Menjelang libur panjang tahun baru bukan berarti suasana rumah sakit menjadi lenggang karena kebanyakan orang berpergian untuk liburan. Namun karena hal itu lah, rumah sakit menjadi lebih hectic. Ruang UGD menjadi jauh lebih ramai dengan pasien-pasien kecelakaan lalu lintas saat menuju tempat berlibur yang telah direncanakan atau pekerja yang mengalami kecelakaan dalam bekerja demi mencapai target dari sang mandor. Rindu pada sanak saudara dan keinginan untuk segera menghabiskan waktu bersama orang terkasih terkadang membuat seseorang menjadi lengah dalam melakukan sesuatu kegiatan.

Sama halnya dengan gue.

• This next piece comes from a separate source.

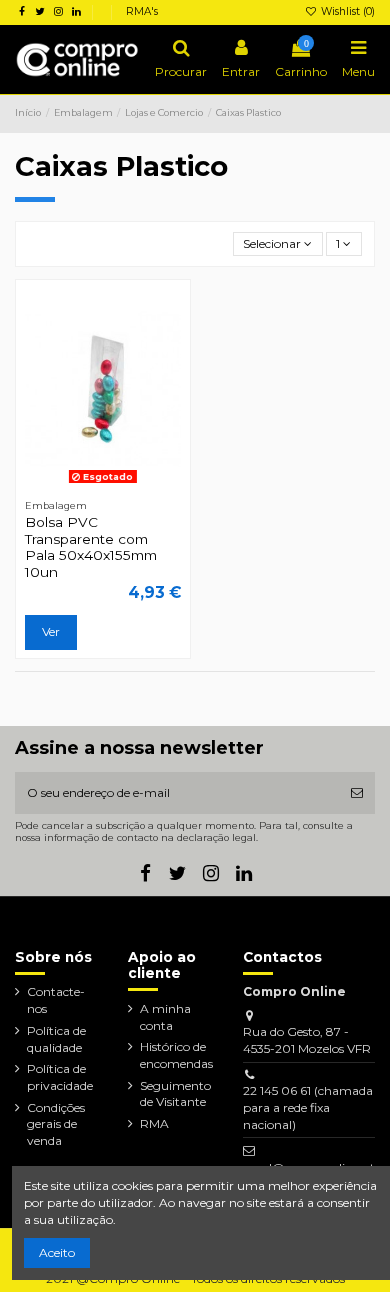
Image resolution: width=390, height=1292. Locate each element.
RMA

Setelah menerima panggilan dari Mama terkait keluh kesah kerinduannya membuat gue membayangkan suasana rumah dan rasanya bisa berleha-leha dikasur kesayangan gue ditemani camilan tanpa ada gangguan. Hal itu lah yang buat gue beberapa kali kena teguran karena kurang fokus, syukurnya pasien anak dengan pneumonia bisa segera dipindahkan ke ruang perawatan untuk prosedur perawatan lebih lanjut.

Setelah selesai dengan langkah terburu gue langsung keluar ruangan dan masuk ke ruang istirahat. Menenangkan diri, minum dan mengatur napas mempersiapkan diri sebelum mendapat sebuah teguran yang akan keluar dari mulut kepala ruang UGD secara membabi buta.

Pintu ruang istirahat yang gue tutup secara kasar tadi, sekarang terbuka perlahan menampilkan mba Rara dibaliknya.

"Kok mba Rara yang muncul?" Tanya gue penuh keheranan.

"Memang harusnya siapa? Rasy?" mba Rara menjawab pertanyaan gue dengan pertanyaan pula.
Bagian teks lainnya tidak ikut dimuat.